* MATERIAL FOR THIS EXERCISE *
────

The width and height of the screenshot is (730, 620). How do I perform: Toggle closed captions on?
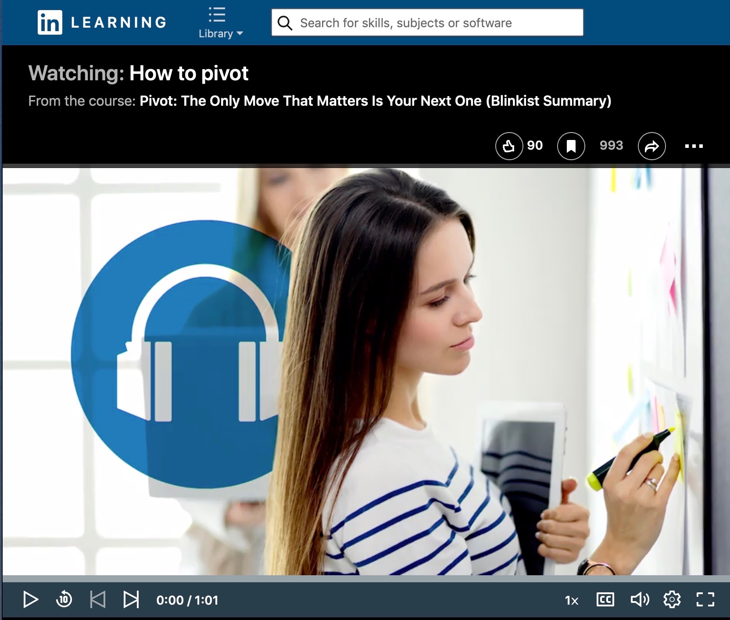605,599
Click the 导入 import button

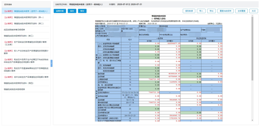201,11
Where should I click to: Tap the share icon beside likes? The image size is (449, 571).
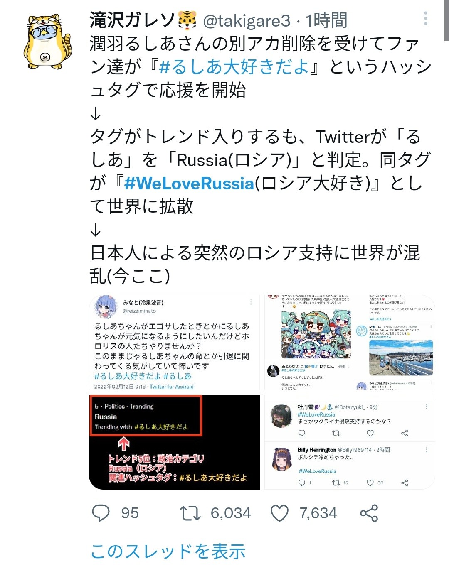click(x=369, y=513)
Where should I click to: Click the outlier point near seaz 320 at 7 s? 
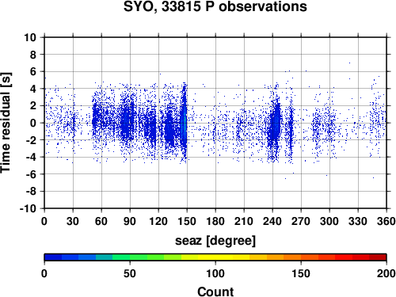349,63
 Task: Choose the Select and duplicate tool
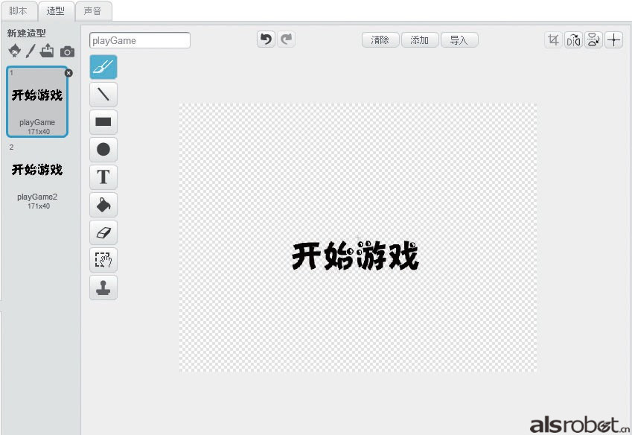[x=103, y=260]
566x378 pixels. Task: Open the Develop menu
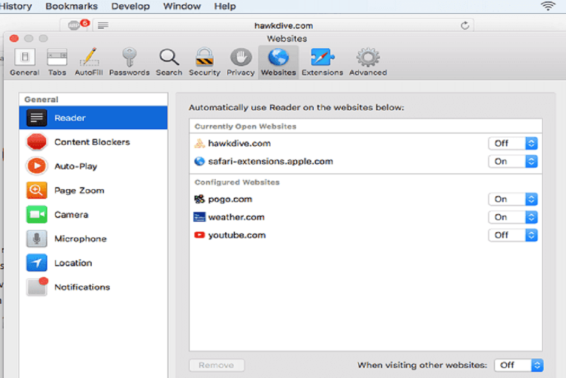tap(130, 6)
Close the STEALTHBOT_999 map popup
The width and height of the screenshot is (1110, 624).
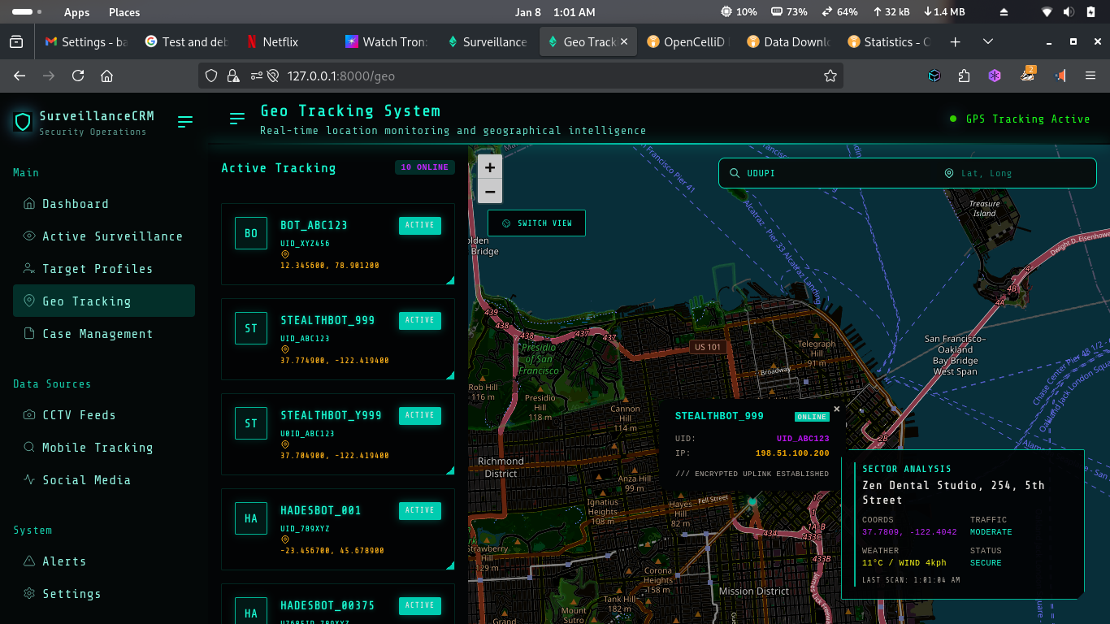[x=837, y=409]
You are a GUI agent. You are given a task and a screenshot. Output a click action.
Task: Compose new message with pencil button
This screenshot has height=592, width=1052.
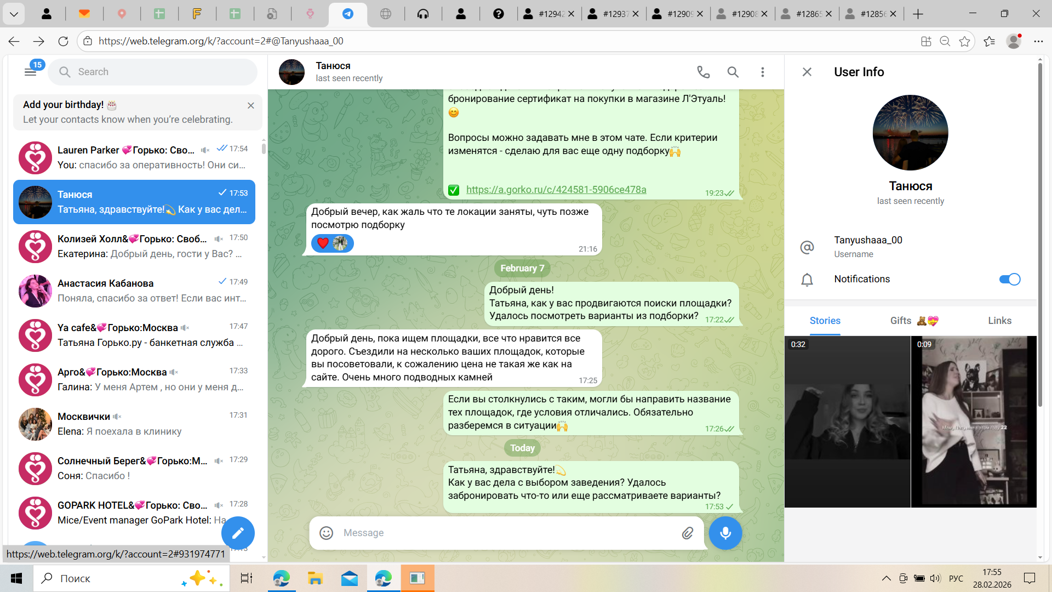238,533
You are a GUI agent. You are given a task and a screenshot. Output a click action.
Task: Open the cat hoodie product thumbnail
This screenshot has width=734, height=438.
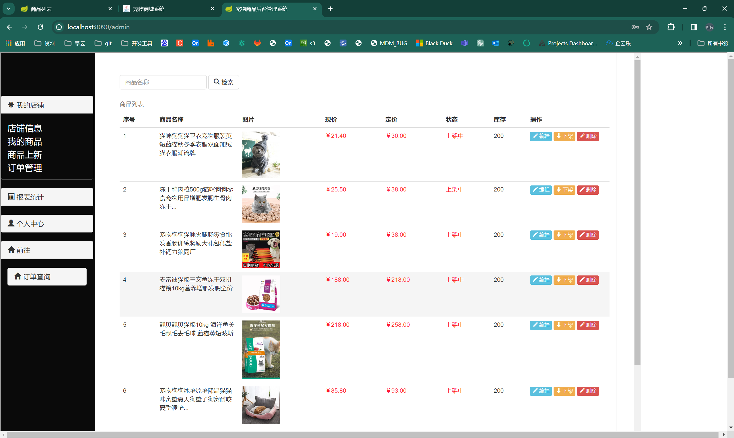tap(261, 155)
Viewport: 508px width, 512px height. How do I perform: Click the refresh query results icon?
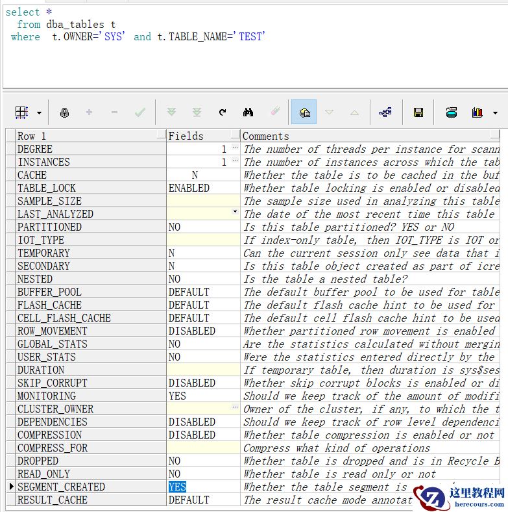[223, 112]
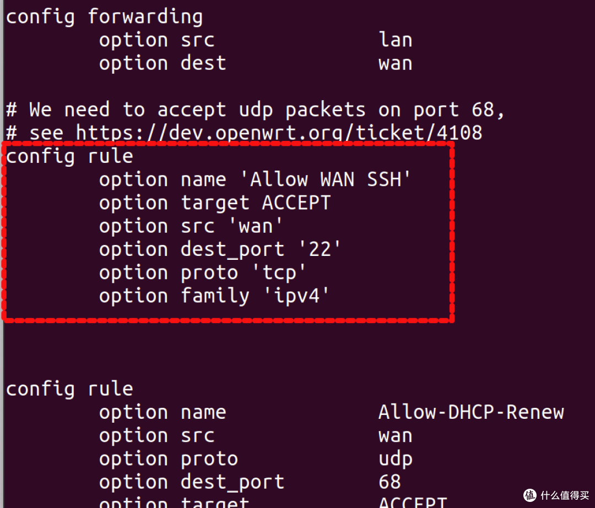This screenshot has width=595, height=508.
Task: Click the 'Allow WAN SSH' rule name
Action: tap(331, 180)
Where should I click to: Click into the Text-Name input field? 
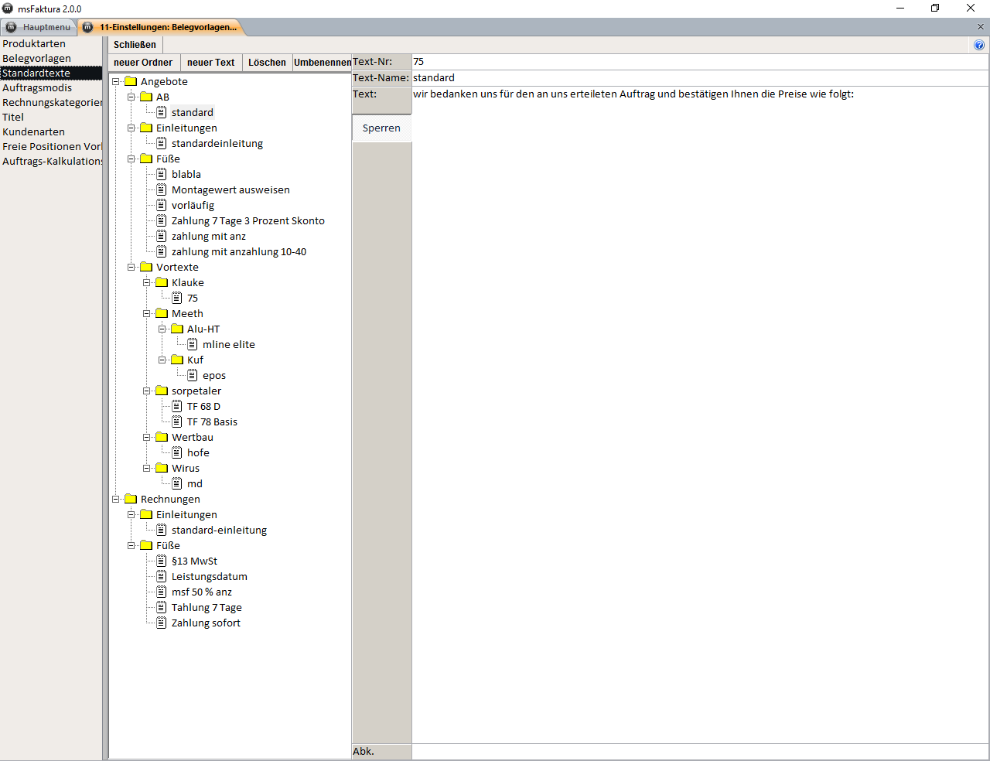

────

* WHAT NEEDS TO BE DONE *
Pull every line of text from the entries above and reproduce it verbatim, leaving out the pictures.

* SOLUTION TO THIS EXERCISE *
The width and height of the screenshot is (730, 620). How do I perform: Toggle closed captions on?
605,599
Click the 导入 import button

201,11
Where should I click to: Tap the share icon beside likes? The image size is (449, 571).
click(x=369, y=513)
Where should I click to: Click the outlier point near seaz 320 at 7 s? 
349,63
 Task: Choose the Select and duplicate tool
[x=103, y=260]
566x378 pixels. Task: Open the Develop menu
tap(130, 6)
Close the STEALTHBOT_999 map popup
The width and height of the screenshot is (1110, 624).
[x=837, y=409]
You are a GUI agent. You are given a task and a screenshot. Output a click action.
Task: Compose new message with pencil button
This screenshot has height=592, width=1052.
238,533
You are a GUI agent. You are given a task and a screenshot. Output a click action.
Task: Open the cat hoodie product thumbnail
This screenshot has width=734, height=438.
tap(261, 155)
Viewport: 508px width, 512px height. How do I perform: Click the refresh query results icon?
[223, 112]
This screenshot has width=595, height=508.
Task: Click the 'Allow WAN SSH' rule name
Action: tap(331, 180)
Where should I click to: Click into the Text-Name input field? 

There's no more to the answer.